2.1) Use the help function to explore what the series gold, woolyrnq and gas represent.
The ‘gold’ series contains the daily morning gold prices in US dollars from January 1, 1985 through March 31, 1989.
The ‘woolyrnq’ series contains the quarterly production of woolen yarn in Australia. The ‘gas’ series contains data on: - monthly Canadian gas production, US gasoline prices as traded in Cushing, OK from January 1991 through November 2006 - the price and per capita consumption of natural gas in 20 towns in Texas - the Australian monthly gas production from 1956 through 1995 - the US motor gasoline product supplied in millions of barrels per day from February 2, 1991 through January 20, 2017 - the total quarterly gas production in Australia from the first quarter of 1956 through the second quarter of 2010 - the NIR spectra and octane numbers for 60 samples of gasoline - the weekly US gasoline prices from 1990 to 2003 - the quarterly UK gas consumption from the first quarter of 1960 through the fourth quarter of 1986 - crude oil properties and gasoline yields
library(fpp2)
#g <- ts(forecast::gold, start = 1985, frequency = 365.25)
autoplot(forecast::gold) + ylab("Gold Price in US Dollars") + ggtitle("Daily Morning Gold Prices")
The data ranges from January 1, 1985 through March 31, 1989. However there are only 1,108 data points, which is fewer than 1,551 days, which is the number of days in that range.
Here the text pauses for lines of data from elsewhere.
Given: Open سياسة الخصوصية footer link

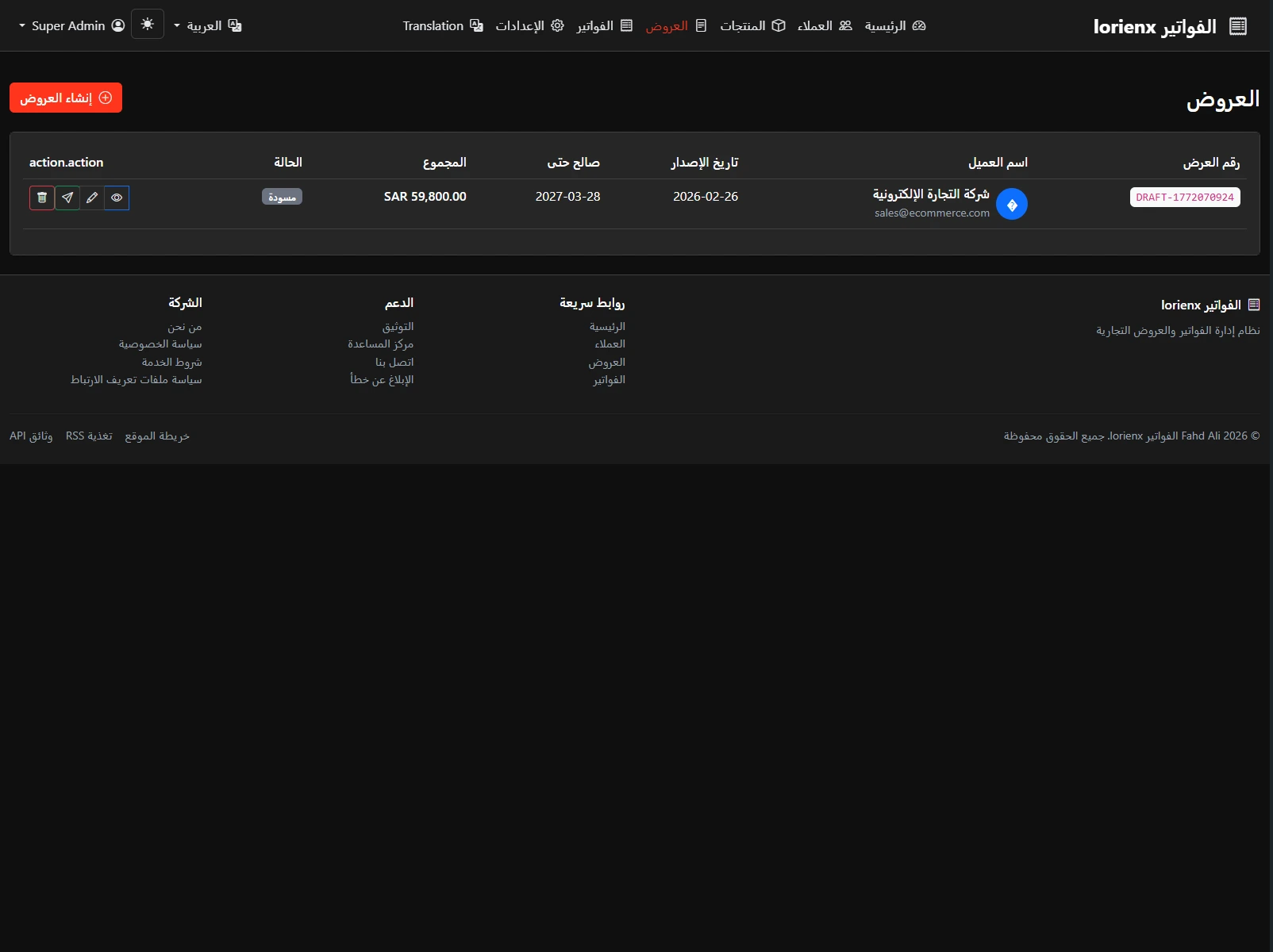Looking at the screenshot, I should pyautogui.click(x=160, y=344).
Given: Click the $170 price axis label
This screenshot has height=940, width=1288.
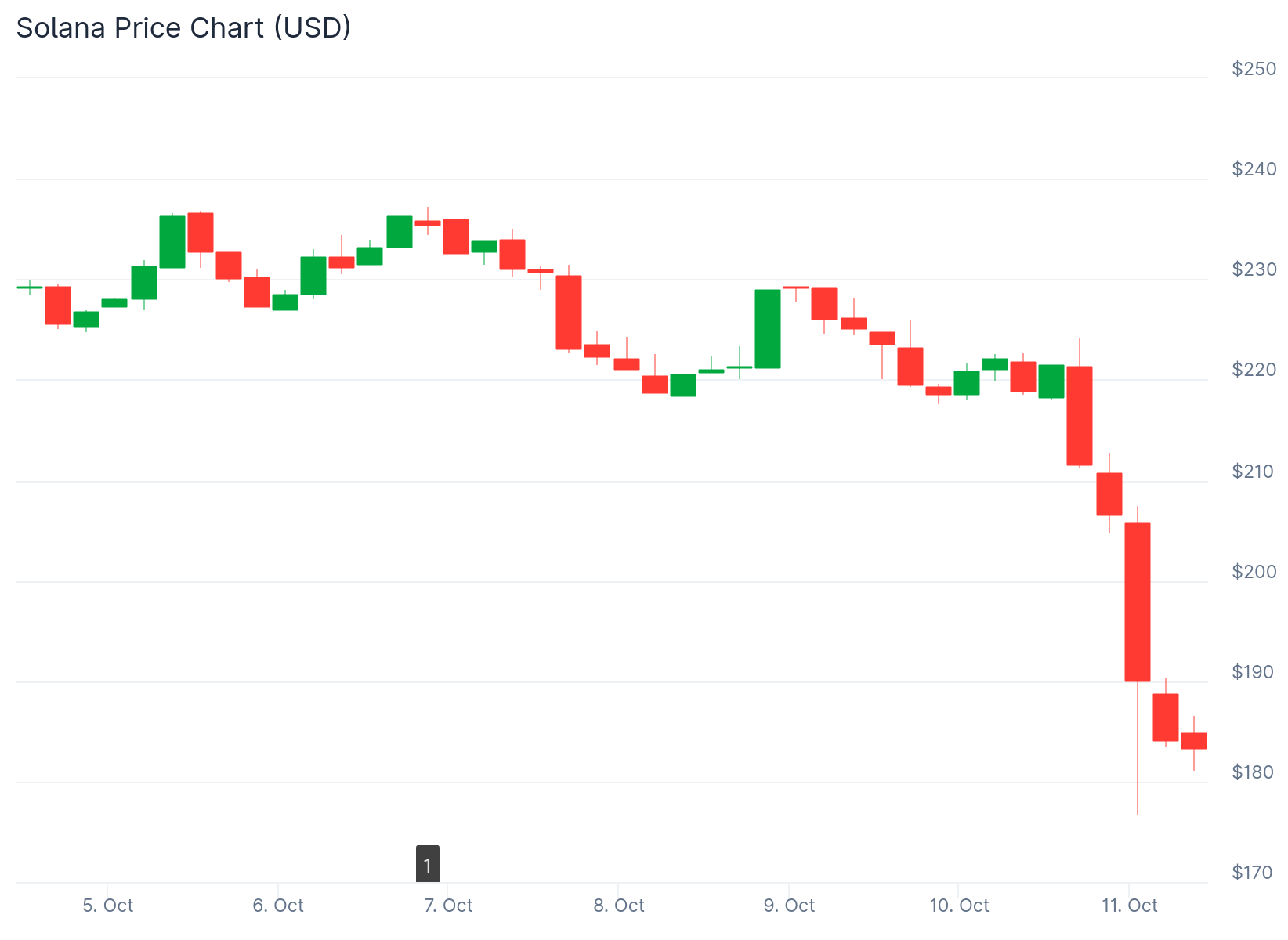Looking at the screenshot, I should [1252, 873].
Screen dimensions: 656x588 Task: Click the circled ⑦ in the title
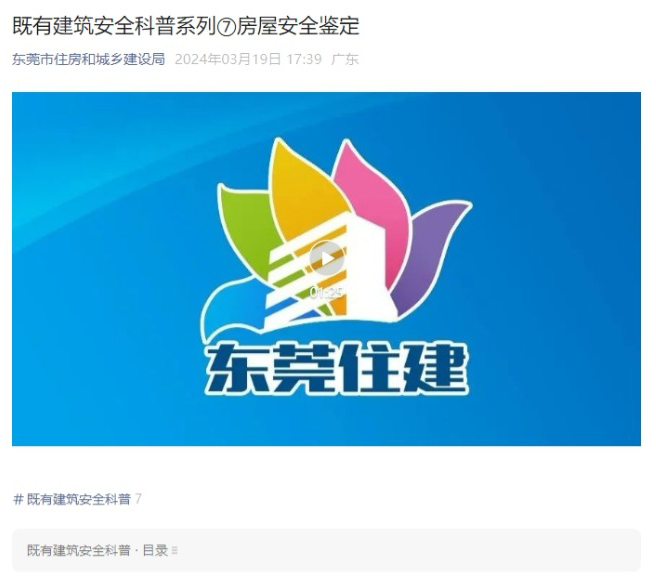coord(226,26)
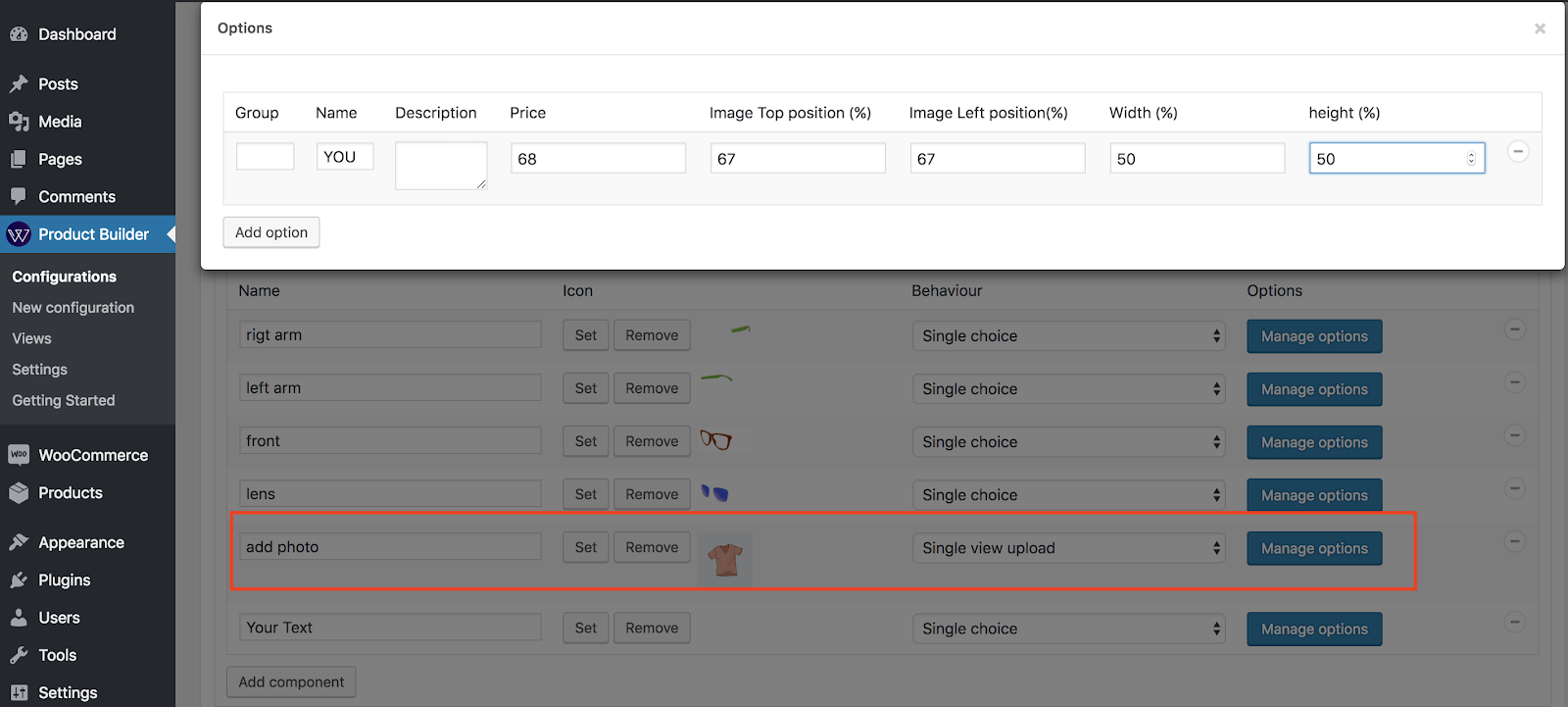Click the Posts pin icon
Viewport: 1568px width, 707px height.
(x=19, y=84)
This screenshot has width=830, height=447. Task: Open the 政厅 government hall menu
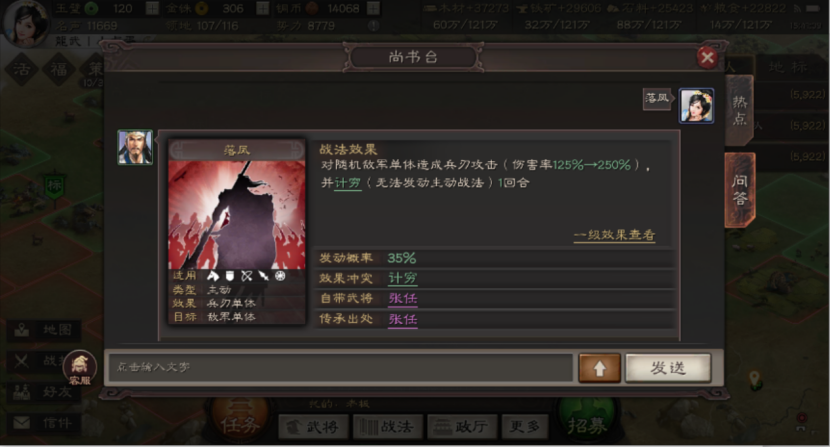pyautogui.click(x=462, y=427)
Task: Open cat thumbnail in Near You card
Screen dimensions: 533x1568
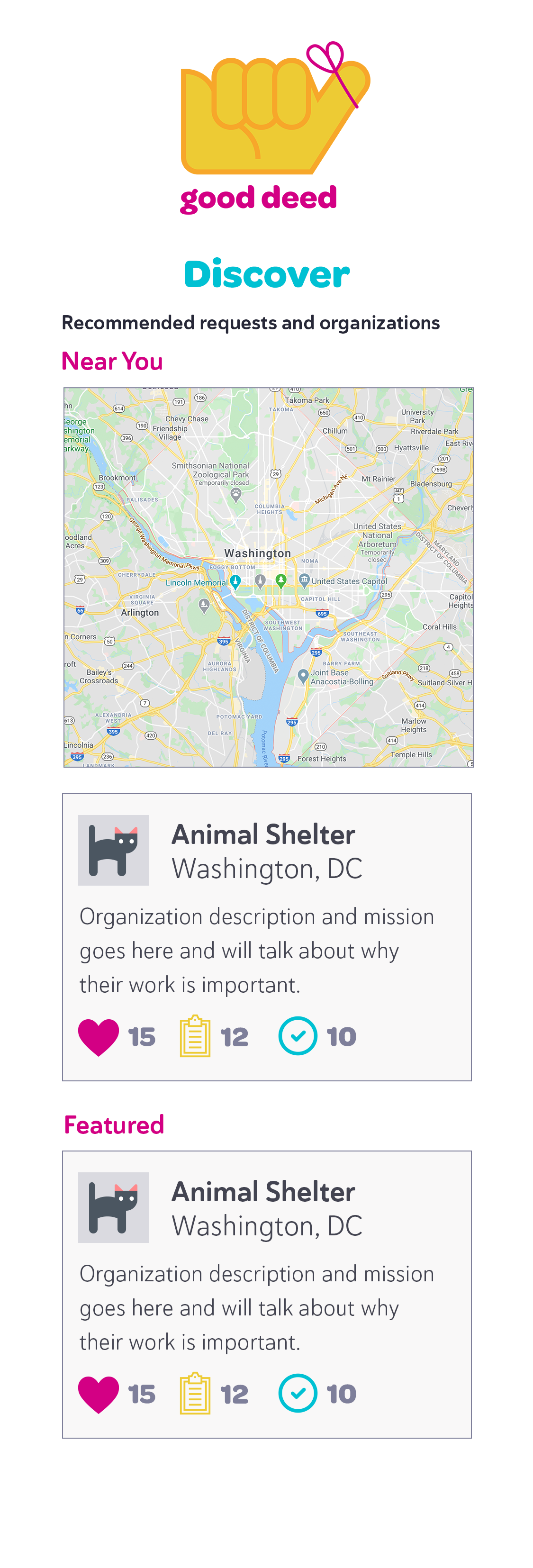Action: point(113,851)
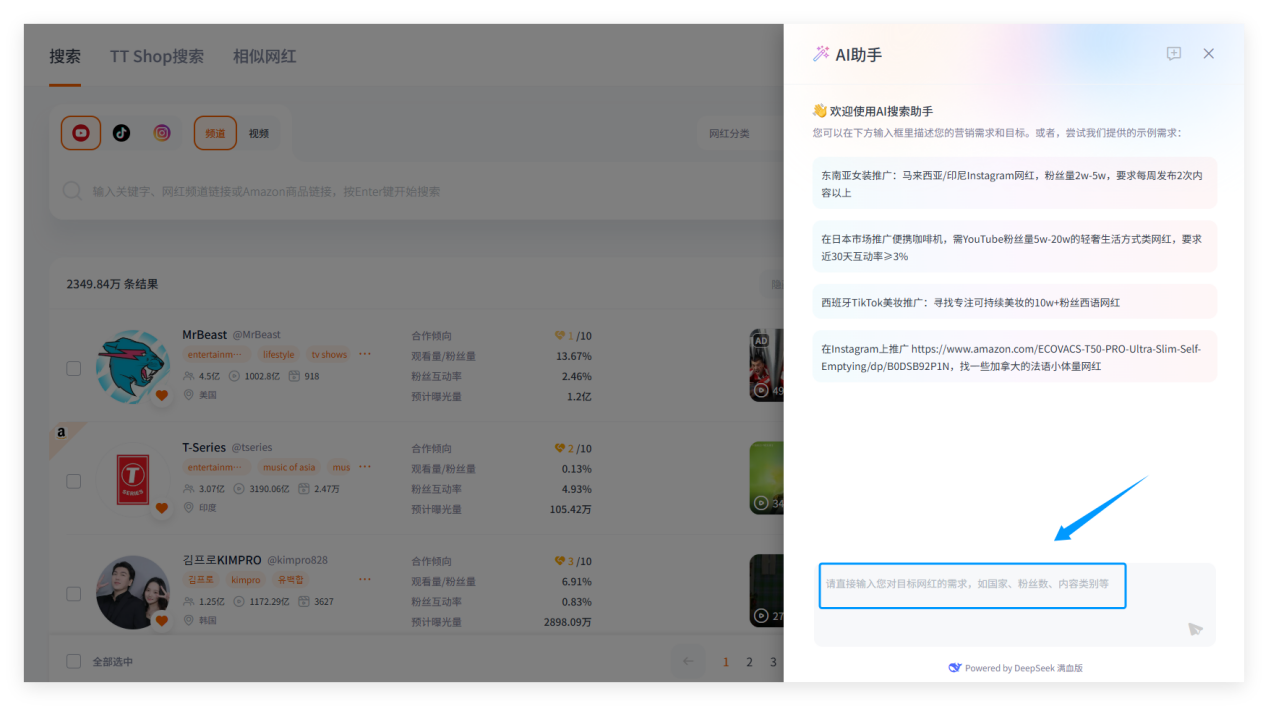Expand more tags for MrBeast
The width and height of the screenshot is (1268, 706).
365,354
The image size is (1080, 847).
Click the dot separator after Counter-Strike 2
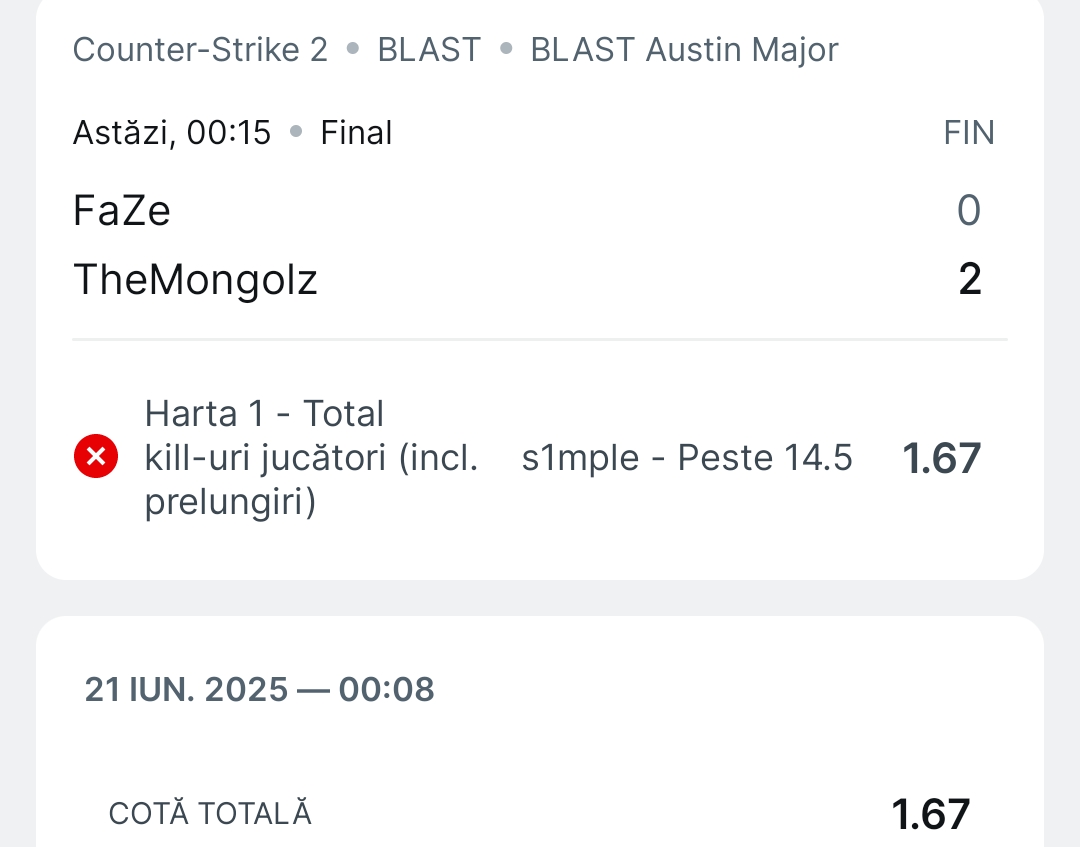pyautogui.click(x=353, y=48)
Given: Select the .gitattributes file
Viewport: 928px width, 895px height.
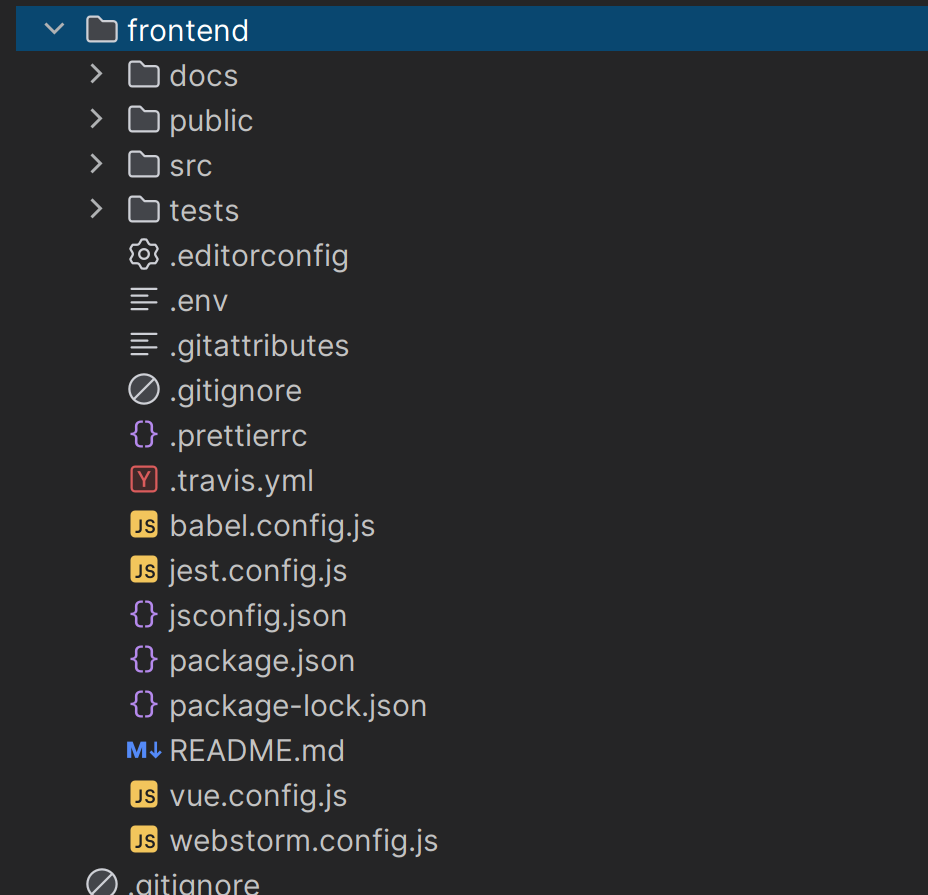Looking at the screenshot, I should point(259,346).
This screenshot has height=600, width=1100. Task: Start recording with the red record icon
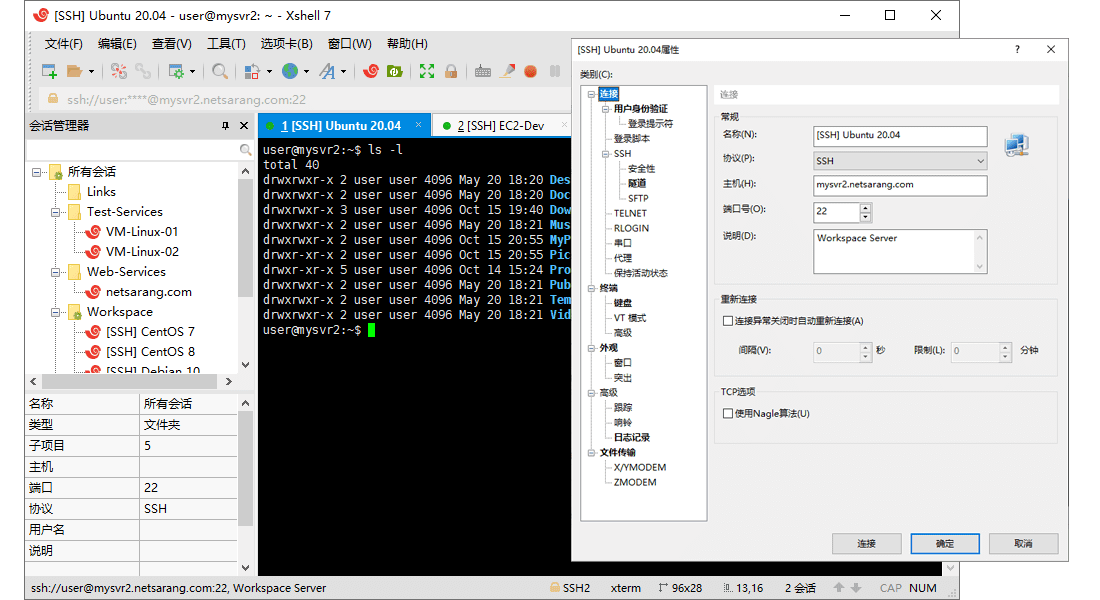click(x=531, y=71)
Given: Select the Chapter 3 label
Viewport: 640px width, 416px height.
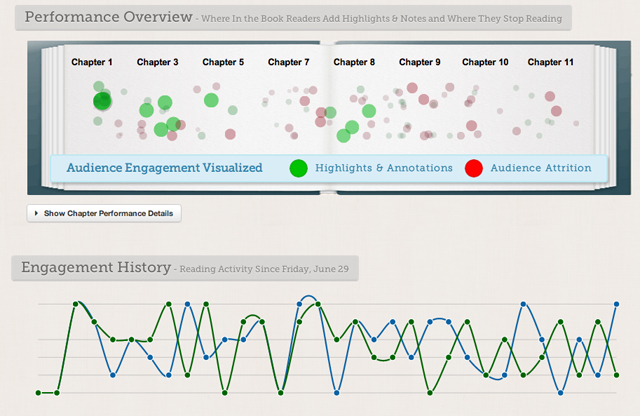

It therefore is not possible to create a meaningful graph of gold price against the date.
The data displays an upward trend for the first 780 points followed by a downward trend for the remaining data. There is a spike in gold price at around data point 780.
autoplot(forecast::woolyrnq) + ylab("Production of Woollen Yarn in tonnes") + ggtitle("Quarterly Production of Woollen Yarn in Australia")
The quarterly production of woolen yarn in Australia follows a seasonal pattern. There is a upward trend in wool production from 1965 through 1970. From 1970 through 1977 there is a downward trend in wool production. Wool production reaches a minimum in 1975. Wool production then levels out, with the exception of the seasonal changes. There is an upward trend in wool production from 1983 through 1986.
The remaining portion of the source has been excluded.